**About this exercise:**
Return the passage on the Louisiana Downs sale word for word, starting with "For the once-proud" and going on through "few hundred thousand.".

**Excerpted passage:**

□ □ □

Completing the sale of Harrah’s Louisiana Downs illustrates the massive problems facing Louisiana’s once-mighty horse racing industry.
The state’s Gaming Control Board signed off on the $22 million deal last week, and the state’s Racing Commission is expected to follow suit this week. The new owner, Rubico Acquisition, pledged as part of the deal to keep the thoroughbreds and quarter horses running, and hopes to expand casino gaming.
For the once-proud racetrack really has become a racino first and foremost. Handle from both live and simulcast racing in the first half of fiscal year 2020 totaled just short of $13.2 million, while revenue from slot machines (of which 15 percent gets kicked back to supplement race purses) for the whole year nearly tripled that at $37.6 million. That source in FY 2019 also exceeded the FY 2019 total for racing including off track betting, at Bossier City and the satellite location just west of Mississippi in Mound, by a few hundred thousand.

□ □ □

**Listed records:**
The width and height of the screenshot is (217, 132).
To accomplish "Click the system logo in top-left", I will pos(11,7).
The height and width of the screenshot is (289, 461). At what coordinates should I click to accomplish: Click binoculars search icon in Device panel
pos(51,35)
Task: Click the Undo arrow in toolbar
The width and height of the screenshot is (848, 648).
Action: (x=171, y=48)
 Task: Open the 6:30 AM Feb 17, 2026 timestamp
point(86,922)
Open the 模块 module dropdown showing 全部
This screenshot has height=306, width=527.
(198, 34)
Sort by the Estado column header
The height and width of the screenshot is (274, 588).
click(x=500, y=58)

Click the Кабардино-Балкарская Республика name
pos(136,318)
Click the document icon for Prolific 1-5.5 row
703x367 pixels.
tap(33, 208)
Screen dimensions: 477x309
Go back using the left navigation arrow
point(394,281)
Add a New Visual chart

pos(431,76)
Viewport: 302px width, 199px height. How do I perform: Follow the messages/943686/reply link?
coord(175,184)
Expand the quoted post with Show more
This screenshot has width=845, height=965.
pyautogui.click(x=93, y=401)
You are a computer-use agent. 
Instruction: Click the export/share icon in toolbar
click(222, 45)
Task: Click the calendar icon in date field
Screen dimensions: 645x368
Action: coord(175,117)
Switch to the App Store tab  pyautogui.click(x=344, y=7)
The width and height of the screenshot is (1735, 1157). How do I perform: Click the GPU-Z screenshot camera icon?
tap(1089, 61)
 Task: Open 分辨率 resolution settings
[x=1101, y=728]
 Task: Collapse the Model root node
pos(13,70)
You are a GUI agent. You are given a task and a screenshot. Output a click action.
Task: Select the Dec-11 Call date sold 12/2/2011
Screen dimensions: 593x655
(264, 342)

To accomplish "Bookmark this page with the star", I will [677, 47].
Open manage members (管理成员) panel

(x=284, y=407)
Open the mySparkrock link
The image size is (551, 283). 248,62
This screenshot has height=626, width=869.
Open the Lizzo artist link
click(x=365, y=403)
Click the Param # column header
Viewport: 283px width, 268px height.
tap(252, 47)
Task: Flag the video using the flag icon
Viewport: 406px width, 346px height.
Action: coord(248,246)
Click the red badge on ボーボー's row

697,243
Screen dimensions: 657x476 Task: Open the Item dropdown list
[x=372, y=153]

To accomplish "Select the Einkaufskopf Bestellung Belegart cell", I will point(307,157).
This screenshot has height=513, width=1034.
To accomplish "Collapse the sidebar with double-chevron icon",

□ □ □

**Output for this task:**
For the once-proud racetrack really has become a racino first and foremost. Handle from both live and simulcast racing in the first half of fiscal year 2020 totaled just short of $13.2 million, while revenue from slot machines (of which 15 percent gets kicked back to supplement race purses) for the whole year nearly tripled that at $37.6 million. That source in FY 2019 also exceeded the FY 2019 total for racing including off track betting, at Bossier City and the satellite location just west of Mississippi in Mound, by a few hundred thousand.